▶ _TASK GOAL_
Pull out every line of the records below that contains the string "navigation", and leave out all other lines.

BEGIN DATA FOR THE TASK

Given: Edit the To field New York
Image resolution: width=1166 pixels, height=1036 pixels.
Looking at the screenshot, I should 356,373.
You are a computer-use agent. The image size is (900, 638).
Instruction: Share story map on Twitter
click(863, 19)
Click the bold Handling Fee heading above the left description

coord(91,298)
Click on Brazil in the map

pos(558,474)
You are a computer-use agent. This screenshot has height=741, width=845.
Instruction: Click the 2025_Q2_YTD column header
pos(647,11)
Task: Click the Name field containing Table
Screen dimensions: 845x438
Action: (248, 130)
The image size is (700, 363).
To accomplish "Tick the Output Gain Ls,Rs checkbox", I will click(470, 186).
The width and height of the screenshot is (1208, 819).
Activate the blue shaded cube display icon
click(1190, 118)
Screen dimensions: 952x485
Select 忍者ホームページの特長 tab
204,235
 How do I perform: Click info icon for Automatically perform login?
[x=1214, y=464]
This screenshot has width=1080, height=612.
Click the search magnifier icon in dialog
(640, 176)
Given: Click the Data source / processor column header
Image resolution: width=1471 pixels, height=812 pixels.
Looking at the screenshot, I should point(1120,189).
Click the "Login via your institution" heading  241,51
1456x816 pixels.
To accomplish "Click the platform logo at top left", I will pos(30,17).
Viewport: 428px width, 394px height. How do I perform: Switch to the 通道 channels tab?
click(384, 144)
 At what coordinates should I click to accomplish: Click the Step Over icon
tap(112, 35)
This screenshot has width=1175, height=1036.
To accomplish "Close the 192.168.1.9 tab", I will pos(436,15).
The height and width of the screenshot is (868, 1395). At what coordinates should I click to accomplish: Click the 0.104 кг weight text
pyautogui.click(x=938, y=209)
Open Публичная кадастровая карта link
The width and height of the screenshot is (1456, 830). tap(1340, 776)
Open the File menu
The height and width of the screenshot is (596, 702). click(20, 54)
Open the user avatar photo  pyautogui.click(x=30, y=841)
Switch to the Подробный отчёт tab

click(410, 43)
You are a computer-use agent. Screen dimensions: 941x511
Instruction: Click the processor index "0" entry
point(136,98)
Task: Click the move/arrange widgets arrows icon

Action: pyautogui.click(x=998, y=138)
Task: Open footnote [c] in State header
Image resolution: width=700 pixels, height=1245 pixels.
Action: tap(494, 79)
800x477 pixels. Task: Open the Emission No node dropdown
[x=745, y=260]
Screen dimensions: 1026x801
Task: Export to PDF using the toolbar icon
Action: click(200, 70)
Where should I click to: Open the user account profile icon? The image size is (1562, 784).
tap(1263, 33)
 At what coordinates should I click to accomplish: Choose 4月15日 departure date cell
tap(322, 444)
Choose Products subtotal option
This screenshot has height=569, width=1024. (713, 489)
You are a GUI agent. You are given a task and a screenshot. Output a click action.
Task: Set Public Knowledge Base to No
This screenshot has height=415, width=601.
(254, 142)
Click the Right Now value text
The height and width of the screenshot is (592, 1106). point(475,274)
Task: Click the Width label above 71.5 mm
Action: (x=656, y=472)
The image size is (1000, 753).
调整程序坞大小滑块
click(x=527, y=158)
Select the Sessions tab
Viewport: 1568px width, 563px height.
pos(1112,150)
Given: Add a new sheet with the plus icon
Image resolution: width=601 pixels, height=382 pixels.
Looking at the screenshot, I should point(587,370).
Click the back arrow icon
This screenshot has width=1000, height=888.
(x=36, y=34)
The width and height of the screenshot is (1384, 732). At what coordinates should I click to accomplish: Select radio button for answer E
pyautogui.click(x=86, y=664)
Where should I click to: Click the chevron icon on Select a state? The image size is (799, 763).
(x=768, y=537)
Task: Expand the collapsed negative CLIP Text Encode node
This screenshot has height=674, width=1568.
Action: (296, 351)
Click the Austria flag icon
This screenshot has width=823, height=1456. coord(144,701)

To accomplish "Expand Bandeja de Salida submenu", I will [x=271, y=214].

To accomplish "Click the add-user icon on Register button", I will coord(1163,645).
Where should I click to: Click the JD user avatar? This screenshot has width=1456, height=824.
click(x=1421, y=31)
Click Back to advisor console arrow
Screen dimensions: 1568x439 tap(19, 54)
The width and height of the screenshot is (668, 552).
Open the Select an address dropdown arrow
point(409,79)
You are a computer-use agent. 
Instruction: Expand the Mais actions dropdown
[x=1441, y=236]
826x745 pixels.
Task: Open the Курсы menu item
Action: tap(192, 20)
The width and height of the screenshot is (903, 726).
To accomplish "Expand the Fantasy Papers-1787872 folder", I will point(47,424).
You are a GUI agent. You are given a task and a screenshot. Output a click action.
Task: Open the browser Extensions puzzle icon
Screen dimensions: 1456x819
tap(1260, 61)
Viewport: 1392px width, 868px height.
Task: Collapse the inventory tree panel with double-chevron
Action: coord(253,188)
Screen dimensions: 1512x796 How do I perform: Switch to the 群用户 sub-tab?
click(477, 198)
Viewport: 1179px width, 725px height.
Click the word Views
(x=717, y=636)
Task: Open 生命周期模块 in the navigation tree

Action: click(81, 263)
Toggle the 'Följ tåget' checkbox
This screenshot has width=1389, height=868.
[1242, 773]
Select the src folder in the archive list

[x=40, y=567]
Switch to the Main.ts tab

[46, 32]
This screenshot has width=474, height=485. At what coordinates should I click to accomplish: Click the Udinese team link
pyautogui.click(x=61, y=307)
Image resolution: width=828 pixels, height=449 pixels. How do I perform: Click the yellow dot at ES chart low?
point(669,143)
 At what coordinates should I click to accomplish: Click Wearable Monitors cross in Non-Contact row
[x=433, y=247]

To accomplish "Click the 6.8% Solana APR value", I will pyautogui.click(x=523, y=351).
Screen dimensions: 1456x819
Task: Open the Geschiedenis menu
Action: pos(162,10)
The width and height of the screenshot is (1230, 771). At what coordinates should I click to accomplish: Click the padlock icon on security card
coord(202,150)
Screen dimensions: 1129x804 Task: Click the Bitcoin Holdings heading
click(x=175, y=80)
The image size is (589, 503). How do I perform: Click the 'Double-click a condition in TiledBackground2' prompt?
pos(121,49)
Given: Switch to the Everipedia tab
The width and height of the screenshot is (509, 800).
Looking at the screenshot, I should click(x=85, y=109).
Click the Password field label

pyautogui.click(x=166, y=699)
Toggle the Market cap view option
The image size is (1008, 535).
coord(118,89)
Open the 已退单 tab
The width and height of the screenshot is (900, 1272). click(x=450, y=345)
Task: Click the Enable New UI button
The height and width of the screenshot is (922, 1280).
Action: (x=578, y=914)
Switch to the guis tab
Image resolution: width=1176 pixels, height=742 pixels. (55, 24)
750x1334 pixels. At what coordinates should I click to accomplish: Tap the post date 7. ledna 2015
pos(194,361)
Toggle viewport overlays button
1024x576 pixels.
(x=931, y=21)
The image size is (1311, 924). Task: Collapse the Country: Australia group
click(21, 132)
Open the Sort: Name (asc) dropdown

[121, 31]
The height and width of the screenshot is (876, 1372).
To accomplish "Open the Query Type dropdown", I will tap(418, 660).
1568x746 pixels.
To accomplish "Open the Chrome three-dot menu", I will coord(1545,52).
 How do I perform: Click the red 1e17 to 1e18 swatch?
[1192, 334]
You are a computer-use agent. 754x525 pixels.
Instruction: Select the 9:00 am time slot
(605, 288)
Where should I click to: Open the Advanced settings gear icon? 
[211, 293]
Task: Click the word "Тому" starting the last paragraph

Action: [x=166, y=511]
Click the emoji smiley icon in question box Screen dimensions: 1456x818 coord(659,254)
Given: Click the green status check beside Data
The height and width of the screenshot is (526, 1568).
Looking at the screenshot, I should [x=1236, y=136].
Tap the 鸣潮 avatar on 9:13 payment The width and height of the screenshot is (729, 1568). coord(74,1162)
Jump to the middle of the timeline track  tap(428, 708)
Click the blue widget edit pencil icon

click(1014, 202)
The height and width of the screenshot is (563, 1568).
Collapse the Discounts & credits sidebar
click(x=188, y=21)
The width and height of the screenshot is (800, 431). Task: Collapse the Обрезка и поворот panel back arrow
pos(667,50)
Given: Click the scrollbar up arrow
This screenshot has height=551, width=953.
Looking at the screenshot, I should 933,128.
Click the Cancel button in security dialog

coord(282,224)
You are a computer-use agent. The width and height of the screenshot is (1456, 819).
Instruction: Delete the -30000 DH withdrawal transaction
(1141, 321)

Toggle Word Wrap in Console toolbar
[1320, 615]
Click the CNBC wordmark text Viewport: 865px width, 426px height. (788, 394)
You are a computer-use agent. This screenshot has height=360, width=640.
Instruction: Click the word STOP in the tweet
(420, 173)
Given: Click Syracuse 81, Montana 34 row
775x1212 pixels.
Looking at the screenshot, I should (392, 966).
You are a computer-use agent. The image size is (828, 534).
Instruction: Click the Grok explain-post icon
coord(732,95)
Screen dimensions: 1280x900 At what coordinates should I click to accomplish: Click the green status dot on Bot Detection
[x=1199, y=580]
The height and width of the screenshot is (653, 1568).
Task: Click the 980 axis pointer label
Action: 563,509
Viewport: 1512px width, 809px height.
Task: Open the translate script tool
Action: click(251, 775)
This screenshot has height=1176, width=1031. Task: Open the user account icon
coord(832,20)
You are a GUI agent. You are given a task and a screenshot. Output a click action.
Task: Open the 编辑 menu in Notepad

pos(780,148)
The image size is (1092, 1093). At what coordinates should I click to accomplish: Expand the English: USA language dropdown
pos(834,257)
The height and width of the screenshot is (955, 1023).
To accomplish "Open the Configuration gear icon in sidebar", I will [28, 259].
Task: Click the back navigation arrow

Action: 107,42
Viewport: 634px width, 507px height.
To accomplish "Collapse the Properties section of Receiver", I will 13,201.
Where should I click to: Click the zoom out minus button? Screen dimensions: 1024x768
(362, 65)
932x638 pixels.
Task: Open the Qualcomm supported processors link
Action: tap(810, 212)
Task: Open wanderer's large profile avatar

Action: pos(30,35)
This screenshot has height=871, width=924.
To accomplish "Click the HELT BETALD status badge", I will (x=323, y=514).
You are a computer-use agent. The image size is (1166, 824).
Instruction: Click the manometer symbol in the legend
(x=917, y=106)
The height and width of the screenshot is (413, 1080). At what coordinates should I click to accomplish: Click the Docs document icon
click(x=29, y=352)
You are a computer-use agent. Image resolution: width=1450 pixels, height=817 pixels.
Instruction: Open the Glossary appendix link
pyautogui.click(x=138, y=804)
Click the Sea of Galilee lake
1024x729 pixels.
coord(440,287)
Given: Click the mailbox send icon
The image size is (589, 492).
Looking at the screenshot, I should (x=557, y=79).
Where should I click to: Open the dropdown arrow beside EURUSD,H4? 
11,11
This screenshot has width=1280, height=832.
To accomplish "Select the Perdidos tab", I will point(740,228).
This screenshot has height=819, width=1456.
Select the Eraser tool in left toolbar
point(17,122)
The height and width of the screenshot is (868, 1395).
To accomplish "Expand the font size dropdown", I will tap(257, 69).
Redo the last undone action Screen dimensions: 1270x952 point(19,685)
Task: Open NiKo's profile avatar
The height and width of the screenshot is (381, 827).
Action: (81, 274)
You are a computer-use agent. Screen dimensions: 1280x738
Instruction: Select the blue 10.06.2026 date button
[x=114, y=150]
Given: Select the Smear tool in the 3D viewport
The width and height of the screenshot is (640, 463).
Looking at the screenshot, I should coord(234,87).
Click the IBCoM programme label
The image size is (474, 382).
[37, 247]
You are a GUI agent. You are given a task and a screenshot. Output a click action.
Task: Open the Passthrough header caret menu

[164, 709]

END DATA FOR THE TASK

▶ _TASK ANSWER_
Task: Open 生命周期模块 in the navigation tree
Task: Click the back navigation arrow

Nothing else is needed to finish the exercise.